Jenkins’s team wanted to test the diet in the real world. So they signed up 46 people who said they wanted lower cholesterol, told them what to eat, and gave them sample menus. But they didn't provide any prepared foods.

"Just about a third of them get very good results, with better than a 20% reduction in the 'bad' LDL cholesterol after six months," Jenkins says. "Those results are constant from two weeks to six months. So after two weeks, you can say, 'These are the people who are likely to stay the course.'"

For another 31% of people studied,  LDL cholesterol dropped by 15%. But LDL cholesterol levels didn’t budge for the rest of the people in the study. That may be because they weren't able to follow all the rules of the portfolio diet.

"Most people complied with the advice to eat almonds and to substitute plant sterol products for margarine," Jenkins says. "But fewer people were able to use soy milk and soy dogs and tofu instead of meat and dairy. Having said that, people who were fairly robust at being able to whip up something at home tended to do best. Those who relied on packaged goods or had to eat out a lot had much more of a problem."

After that study, published in The Journal of the American Medical Association back in 2003, Jenkins’s team did five observational studies. While that work didn’t directly test the portfolio diet, the observational studies were larger, longer, and more diverse – and also showed benefits.

Looking across all six studies, Jenkins says that the portfolio diet lowers LDL-C by 17%, apolipoprotein B (15%), total cholesterol (12%) and triglycerides (16%). The observational studies showed that people who more closely followed the portfolio diet had a lower risk of heart disease, type 2 diabetes, and even early death. An important finding from these observational studies is that even eating some portfolio diet foods may protect you against several chronic diseases like heart disease, Jenkins notes. 

 

“So even if you start adding just a few portfolio diet foods into your routine, you’ll still have a good return on your investment over the long term,” he says. 

There’s a windfall, too. “When you follow the portfolio diet, remember that it also reduces the animal-to-plant-protein ratio, and therefore aims to also be humane and environmentally friendly,” Jenkins says. You can track your progress on the diet, too.
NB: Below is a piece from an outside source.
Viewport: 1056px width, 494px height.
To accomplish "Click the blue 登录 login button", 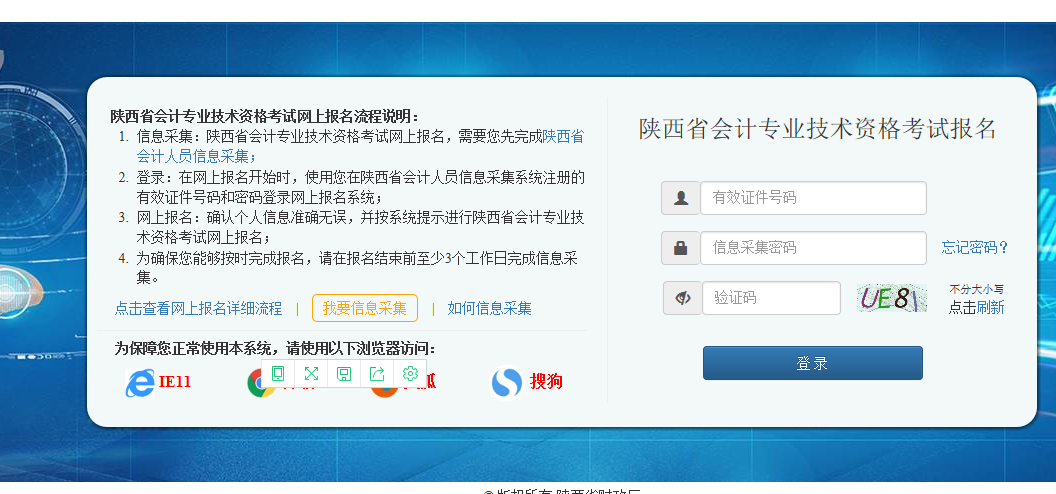I will (x=813, y=363).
"If your goal is cholesterol reduction, this is a very adequate plan," says Richard Milani, MD, chief clinical innovation officer at Sacramento, California-based Sutter Health. "If your goal is weight reduction, this may not be it. If your goal is reducing your risk of heart attack, the Mediterranean diet may be better – although plant sterols and nuts are part of the Mediterranean diet, too."

But Milani is quick to note that the foods in the portfolio diet can be added to almost any healthy diet.

"It can be done – inexpensively – to get people's cholesterol under control,” he says. 

Cholesterol-lowering drugs have more side effects at high doses, Jenkins notes. So he suggests that the foods in the portfolio diet may help people get the most out of these drugs – without increasing the dosage.